-- TEXT --
I woke up at 4 a.m. to run on the first day of training. It felt like magic. It was the moment in a movie when the protagonist has a grand epiphany that the trajectory of her life is about to catapult her into something great and unknown.
I completed the first workout without dying. Then the next. Then the next. Every day for four months, I was able to sustain a healthy mental state as my manic energy was transmitted to running hard in the mornings and maintaining physical wellness and proper nutrition through each day.
Though on the surface my training was for the Boston marathon, it was truly a self-appointed prescription to ride out manic/depressive urges and be able to function well in regular life by doing the thing that I loved.
Achieving the goal in a four-month time period after breaking down my narrative of “Vanessa the untalented runner” felt like an awakening. I was rediscovering who I believe I was created to be.
I started paying attention to professional female athletes in the marathon field. I secretly began to wonder if I had what it took to someday qualify for the Olympic marathon trials.
I kept this dream to myself as I continued to train harder. Qualifying for the Boston Marathon is usually the level of bragging rights a mere mortal achieves, with the next ultimate achievement, Olympic trials, being comically out of reach.
Qualifying for the Olympic trials in the marathon requires a time of 2:45 (women) or 2:19 (men). There are several marathons in the U.S., open to anyone that registers, that are qualifying races. Marathon running is one of the only sports where the average person is lined up with a field of professionals in the same race.
I decided not to pour any money into the endeavor other than my sneakers, which I have had to switch out every two months because of the unprecedented mileage I put on them. All I had was manic energy, a love of running, and a self-modified training plan that I found when I Googled “Marathon training.”
Breaking down my narrative of “Vanessa the untalented runner” felt like an awakening. I was rediscovering who I believe I was created to be.

-- GIVEN DATA --
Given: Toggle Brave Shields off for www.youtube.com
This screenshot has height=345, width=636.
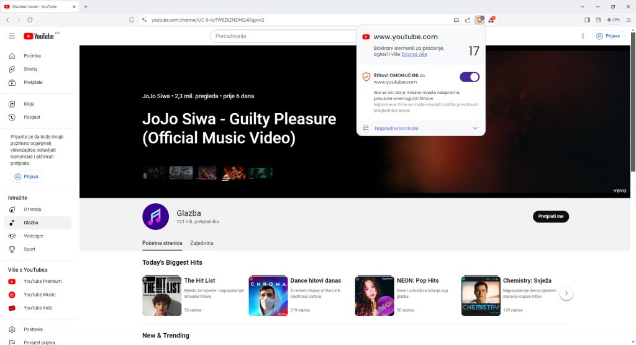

-- USING THE INFORMATION --
**a)** Answer these from the marathon training essay:
(i) At what time did the writer wake up to run on the first day of training?
(ii) What marathon time must women run to qualify for the Olympic trials?
(iii) How often has the writer had to replace sneakers?
**b)** According to the marathon training essay, how was the writer able to keep a healthy mental state for four months?
**c)** Write what comes next in the marathon training essay, starting after its final sentence.

-- ANSWERS FOR THE TASKS --
**a)**
(i) 4 a.m.
(ii) 2:45
(iii) Every two months

**b)** The writer's manic energy went into running hard in the mornings. It also went into keeping up physical wellness and proper nutrition through each day.

**c)**
Since then, I have done all my hard workouts on a treadmill in my garage for precise pacing and without any music — to maintain the mental fortitude required for things like eight one-mile repeats at a pace of 5:39/mile. Besides, runners that are trying to qualify for the Olympic marathon trials are not allowed to have any music during the race. If you are caught with earbuds, even if you meet the standard, it’s an automatic disqualification.
After a year, I placed second in a half marathon race. Two years later, I am now averaging over 100 miles per week of running, am self-coached, and plan to achieve a qualifying time for the Olympic trials by 2022 and compete in Atlanta against the top women in the marathon in 2024. I have gone through two training cycles that indicate I am on target to achieve this dream.
The truth is, I won’t become an Olympian. The real elites are achieving times of sub-2:30. They are machines. Most have been groomed for greatness since their teen years.
Why is the qualifying window for trials so large? I like to think it’s for women just like me who want to push toward the seemingly impossible to find out what they are capable of.
Besides, my Olympic trials dream has very little to do with becoming one of the top female runners in the U.S. After losing myself to mental illness for well over a decade, it has been my guiding light back to who I was meant to be. I have healed on trails in the dark hours of the morning. As the sun rises, the darkness of my mind dissipates.
My mind is no longer consumed or trapped when I am with loved ones. Whatever part of myself that is gets poured out of me like a fountain with each step toward my dream. I am that 3-year-old girl once again, joyfully running circles on the track. I am, beyond a shadow of a doubt, born to run.